§ **Records shown**:
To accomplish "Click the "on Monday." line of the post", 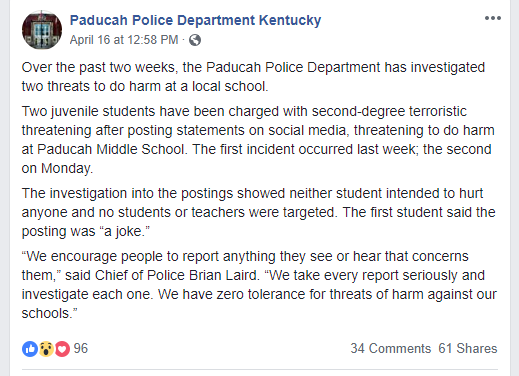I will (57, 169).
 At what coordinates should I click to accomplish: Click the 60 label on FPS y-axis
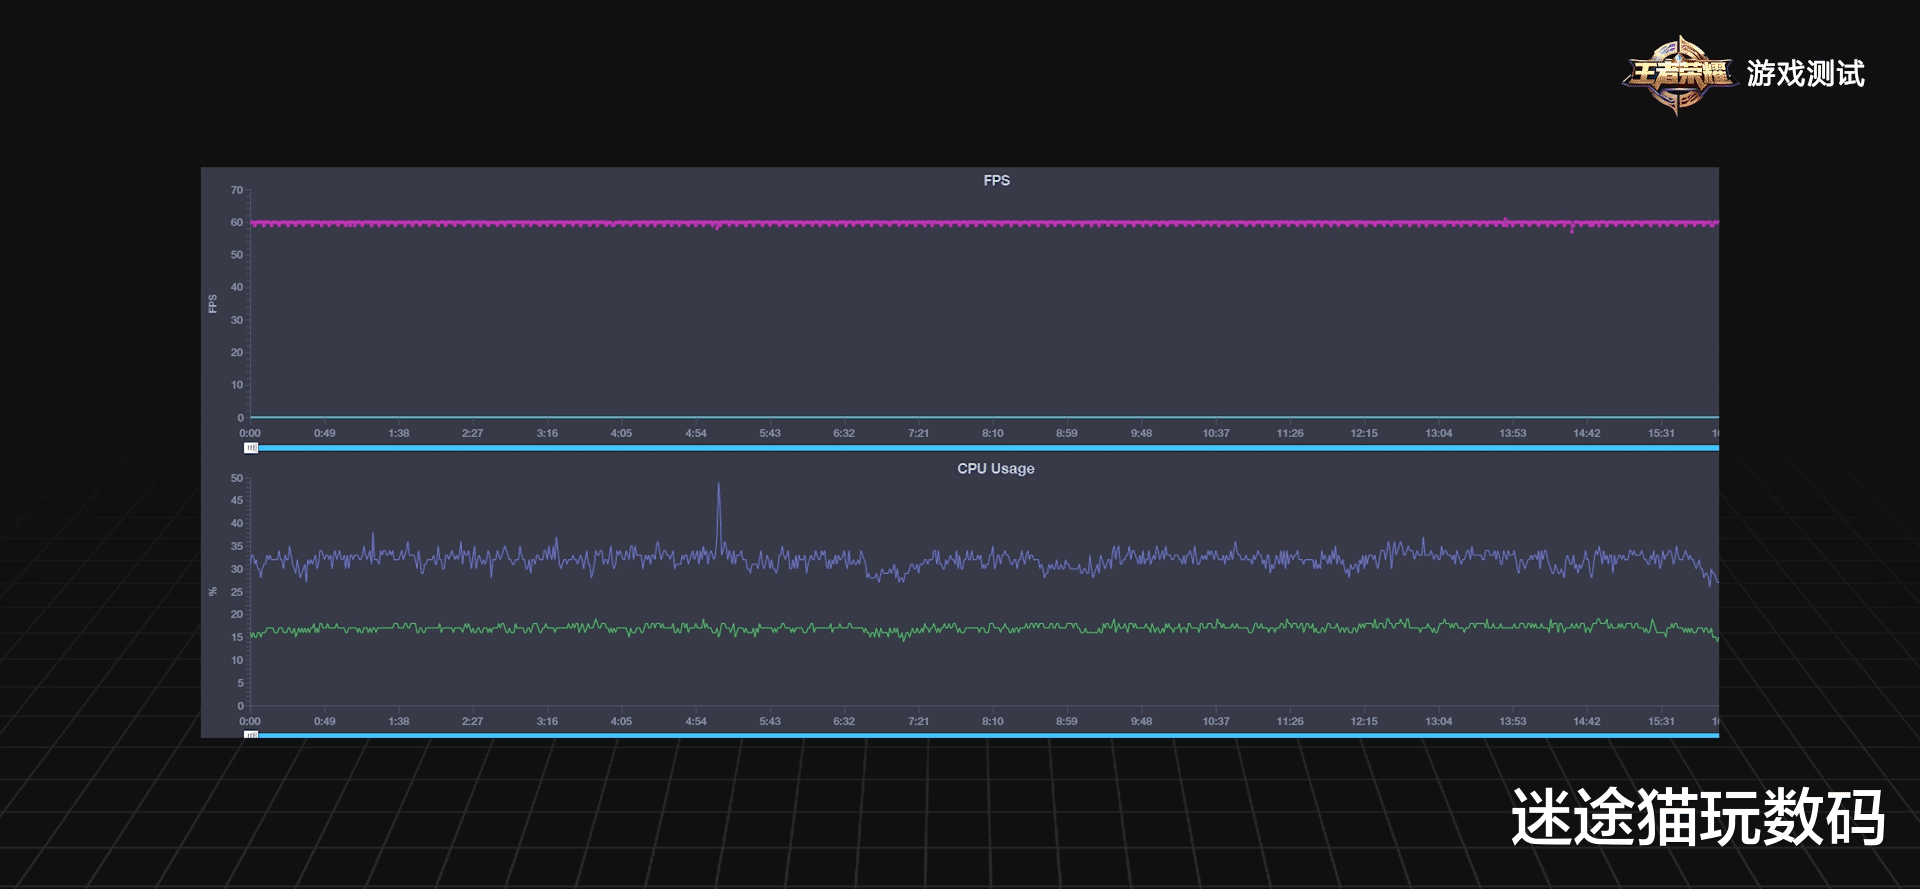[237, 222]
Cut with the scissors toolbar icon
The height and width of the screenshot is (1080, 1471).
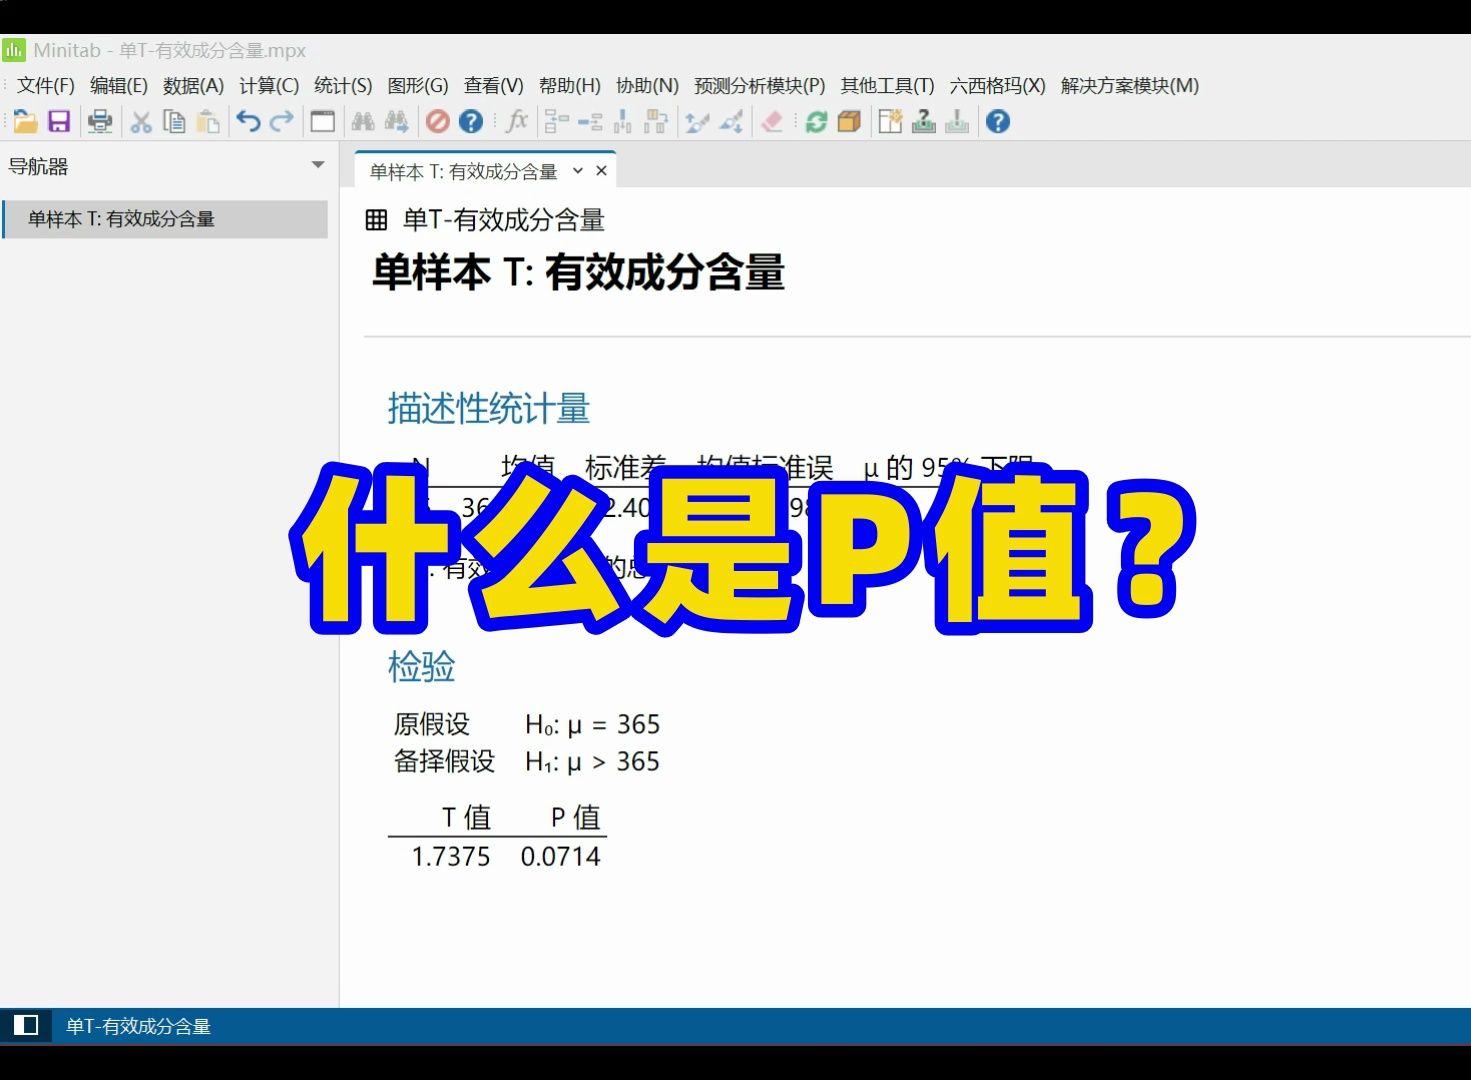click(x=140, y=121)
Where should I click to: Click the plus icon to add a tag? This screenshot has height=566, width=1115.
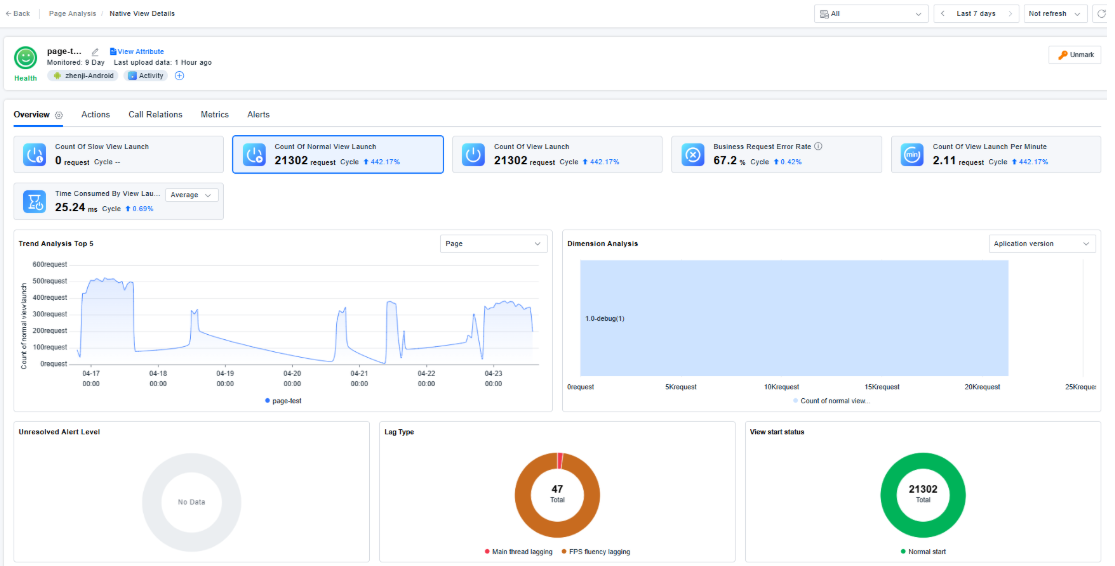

§ **Goal**: Display every line of the rows above that contains the string "height".

§ **Full answer**:
The height and width of the screenshot is (1080, 1471).
Where should I click to: Click the plus icon to add a tag? This screenshot has height=566, width=1115.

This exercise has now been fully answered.